SOURCE TEXT =
PhD Scientific Days 2026

Budapest, 16-18 June 2026

Health Sciences 1.

Diagnostic Accuracy of Multimodal Large Language Models in the Identification of Basal Cell Carcinoma and its Subtype Classification Based on Clinical and Dermoscopic Images

Name of the presenter

Tóth, Zsófia

Institute/workplace of the presenter

Department of Dermatology, Venereology and Dermatooncology Semmelweis University, Faculty of Medicine

Authors

Phyllida Kerstin Hamilton-Meikle1, Tóth Zsófia1
1: Department of Dermatology, Venereology and Dermatooncology Semmelweis University, Faculty of Medicine

Text of the abstract

Introduction: Basal cell carcinoma (BCC) is the most common malignant skin tumor worldwide. Due to its high incidence, timely diagnosis remains a major challenge in everyday clinical practice, highlighting the need for novel diagnostic approaches. Recent advances in large language models (LLMs) have created new opportunities for using artificial intelligence-based (AI) programs in the dermatological diagnostic process.
Aim: This study aimed to compare the diagnostic accuracy of three multimodal LLMs - ChatGPT-5 (OpenAI), Gemini 2.5 Flash (Google), and Claude Sonnet 4 (Anthropic) - in differentiating BCC from non-BCC lesions and in classifying BCC subtypes, based on both clinical and dermoscopic images.
Methods: A total of 772 images were analyzed retrospectively, of which 402 were histopathologically confirmed BCC lesions (290 clinical and 112 dermoscopic images) and 370 images belonged to a BCC-mimicker cohort (250 clinical and 120 dermoscopic images). Each case received identical diagnostic prompts, followed by a clarification query requesting a single definitive answer. Sensitivity, specificity, and overall accuracy were calculated separately for clinical and dermoscopic datasets.
Results: Among the three LLMs, in the case of clinical images, ChatGPT-5 achieved the highest diagnostic accuracy (75%). In contrast, for dermoscopic images, Claude Sonnet 4 reached the best result (69.8%). Our findings indicate that the performance of all models in correctly classifying BCC subtypes was limited.
Conclusions: These findings indicate that AI-based LLMs may provide an additional tool complementing human examination in BCC recognition and classification. Further refinement and domain-specific training could enhance their diagnostic reliability and future integration into dermatological decision-support systems.
Funding: Supported by PhD research grant.

DATA =
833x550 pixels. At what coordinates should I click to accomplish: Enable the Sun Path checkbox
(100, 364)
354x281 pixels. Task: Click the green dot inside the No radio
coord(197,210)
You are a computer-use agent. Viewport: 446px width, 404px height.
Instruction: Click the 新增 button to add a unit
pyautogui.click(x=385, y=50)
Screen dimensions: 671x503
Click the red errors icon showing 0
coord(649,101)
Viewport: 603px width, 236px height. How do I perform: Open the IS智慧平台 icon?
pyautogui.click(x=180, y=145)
--
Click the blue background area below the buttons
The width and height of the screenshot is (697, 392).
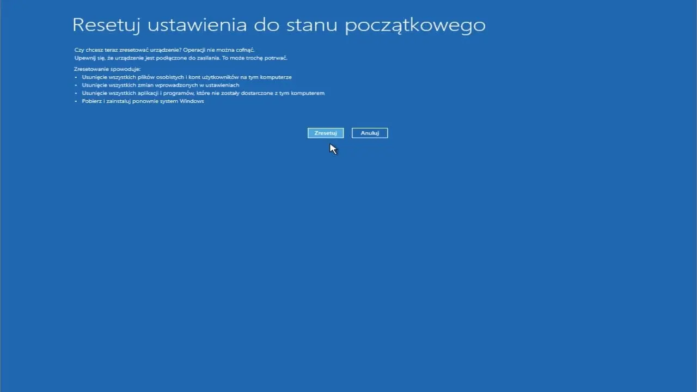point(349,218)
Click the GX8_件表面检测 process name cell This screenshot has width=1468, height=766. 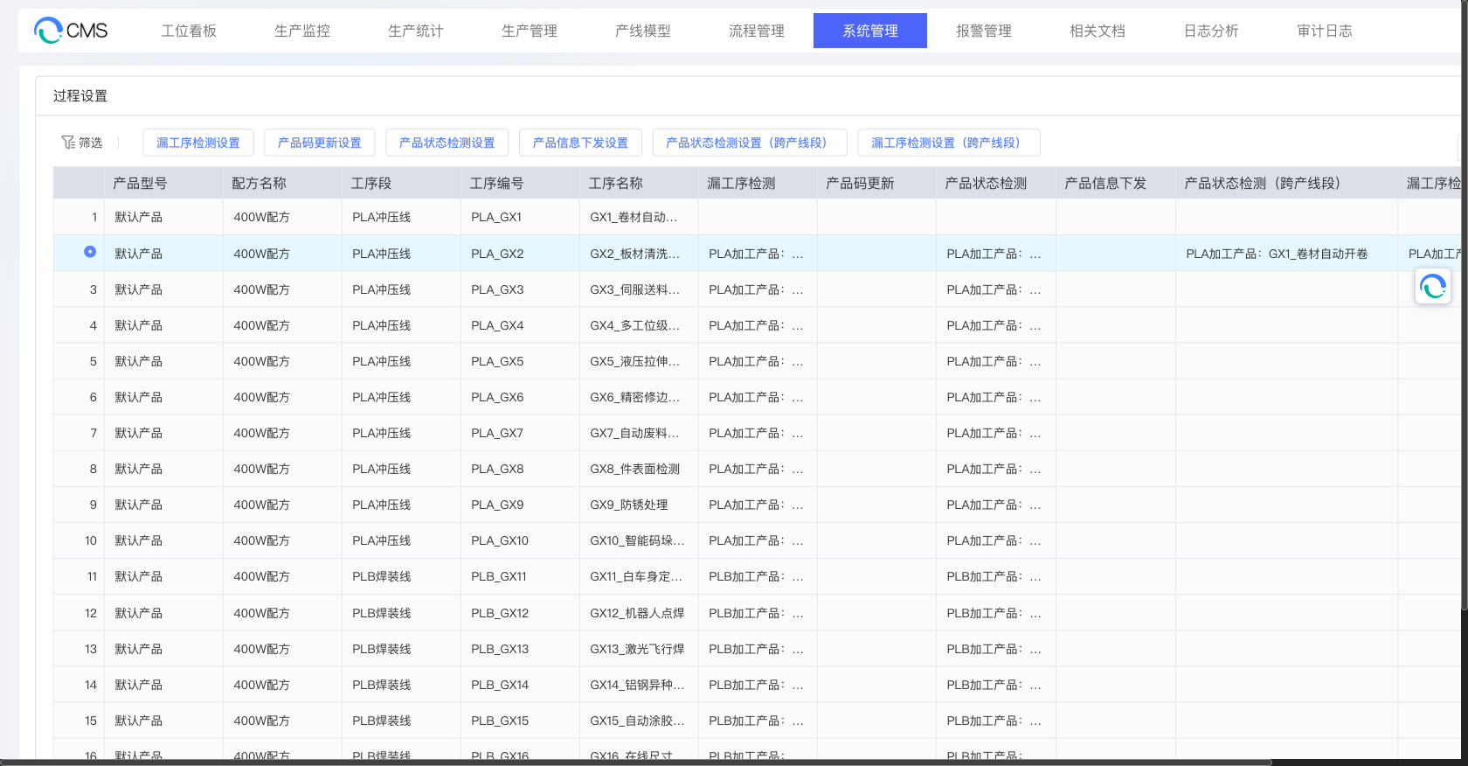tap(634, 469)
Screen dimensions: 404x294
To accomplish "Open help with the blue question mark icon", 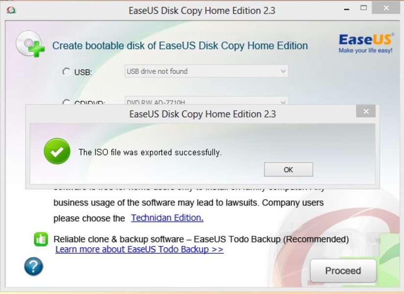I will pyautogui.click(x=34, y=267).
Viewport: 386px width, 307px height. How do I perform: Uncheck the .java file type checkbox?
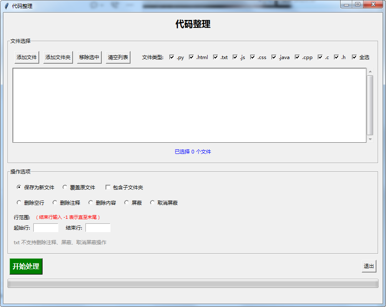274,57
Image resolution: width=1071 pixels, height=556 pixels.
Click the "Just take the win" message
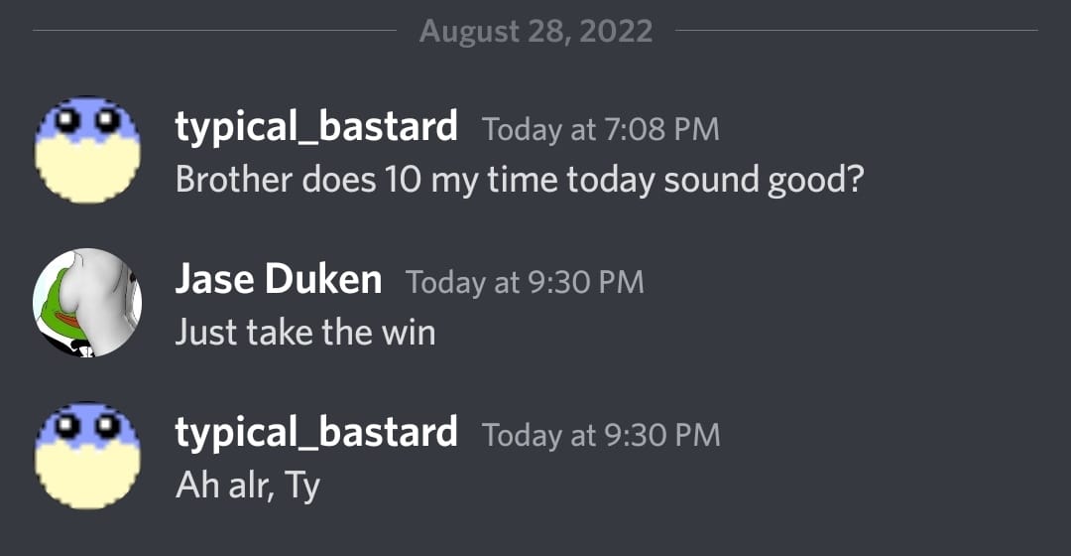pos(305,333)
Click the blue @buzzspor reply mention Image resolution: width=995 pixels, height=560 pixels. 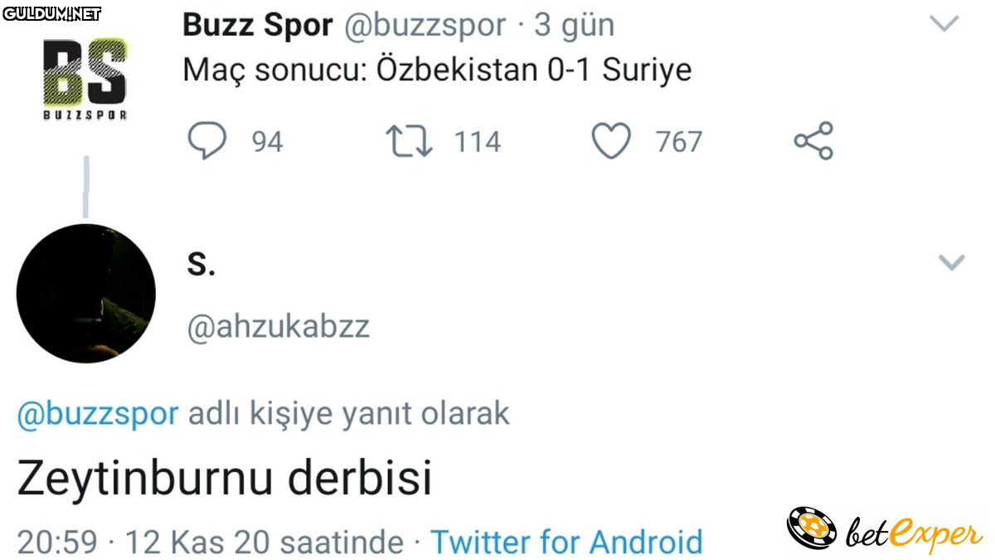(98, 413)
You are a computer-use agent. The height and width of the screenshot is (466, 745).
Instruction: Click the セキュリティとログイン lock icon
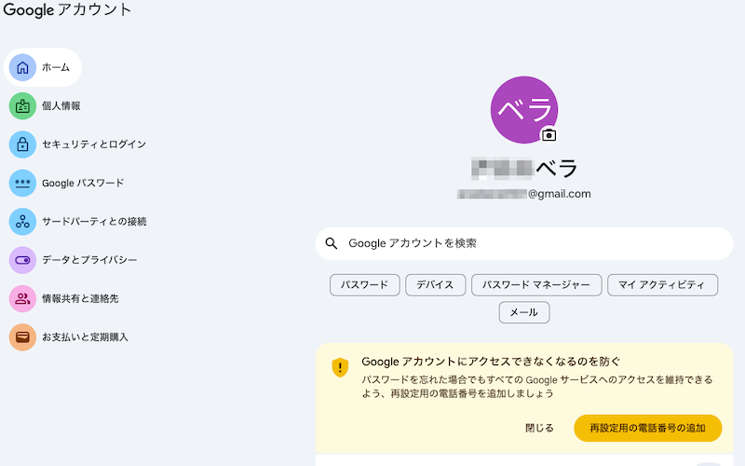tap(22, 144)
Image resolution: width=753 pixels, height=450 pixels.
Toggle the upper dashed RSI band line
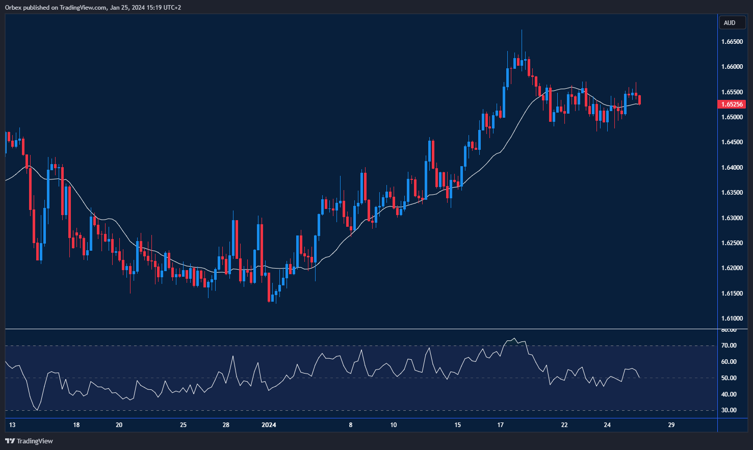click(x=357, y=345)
--
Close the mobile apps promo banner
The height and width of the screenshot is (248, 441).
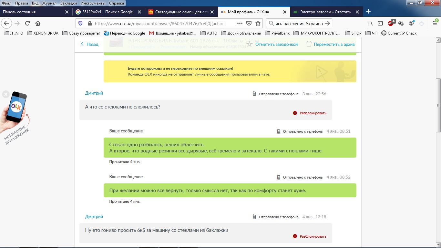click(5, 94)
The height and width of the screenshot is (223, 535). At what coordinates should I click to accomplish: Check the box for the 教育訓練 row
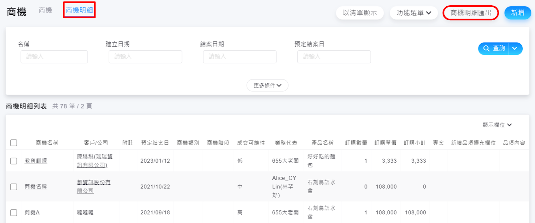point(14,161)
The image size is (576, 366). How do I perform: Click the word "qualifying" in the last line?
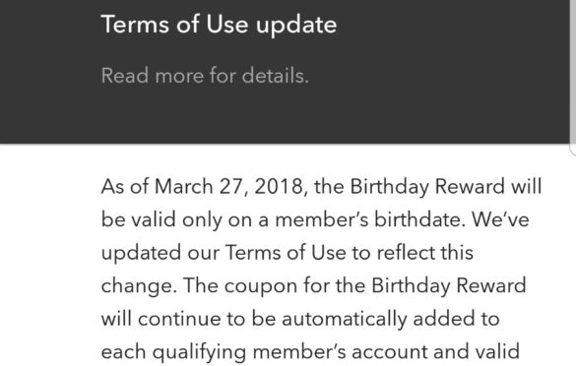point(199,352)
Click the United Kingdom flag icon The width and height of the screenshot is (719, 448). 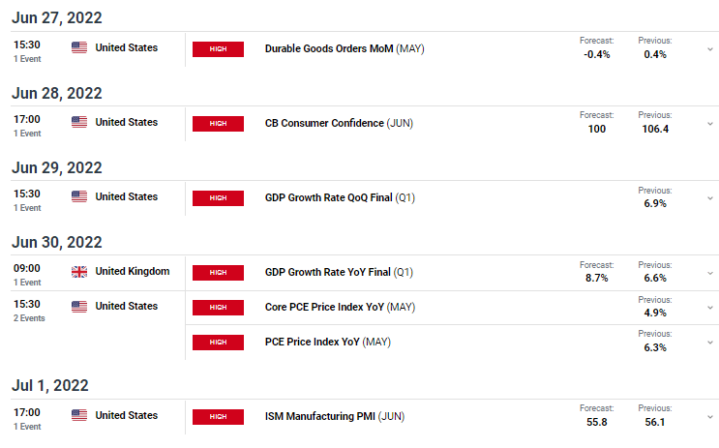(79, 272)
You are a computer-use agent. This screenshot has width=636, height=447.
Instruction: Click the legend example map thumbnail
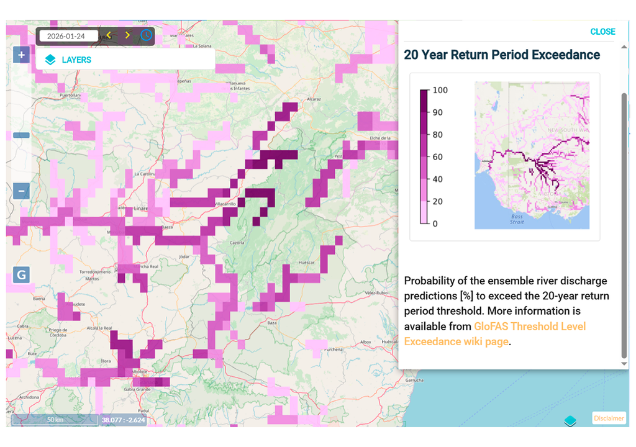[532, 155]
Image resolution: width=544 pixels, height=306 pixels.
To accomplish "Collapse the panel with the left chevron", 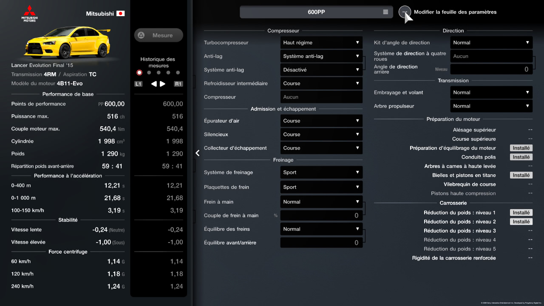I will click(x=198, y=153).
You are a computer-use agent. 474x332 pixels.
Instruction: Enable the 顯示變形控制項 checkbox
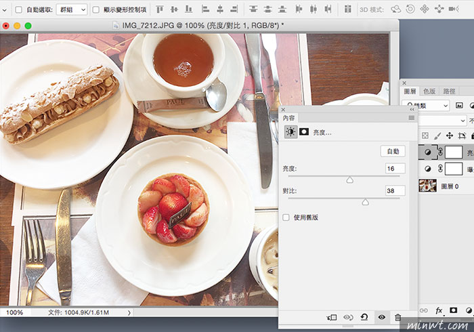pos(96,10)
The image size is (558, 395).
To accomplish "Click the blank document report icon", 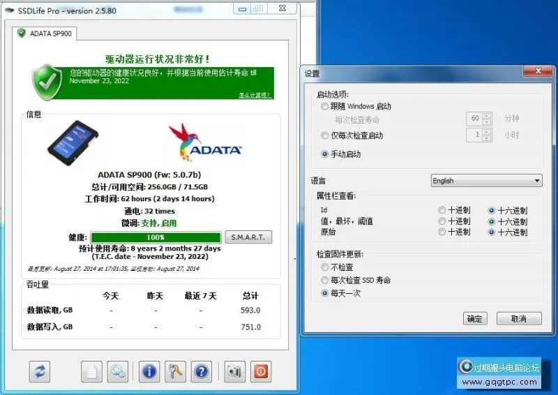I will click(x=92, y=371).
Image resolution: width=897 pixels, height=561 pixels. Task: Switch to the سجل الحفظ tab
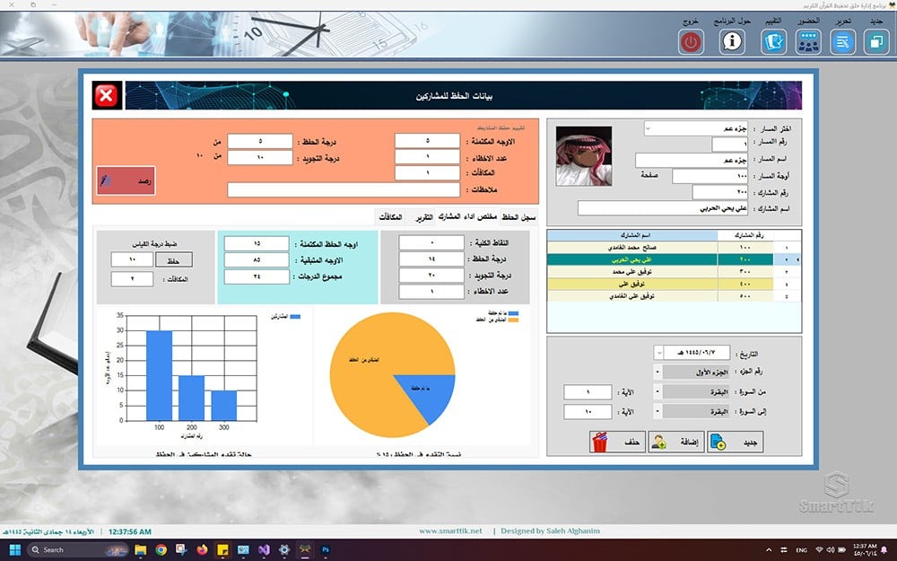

WHAT TO WORK ON = In the abstract on basal cell carcinoma, which model scored best on dermoscopic images? Nothing in the entries matters here.

SOLUTION FOR THIS TASK = Claude Sonnet 4, with 69.8%.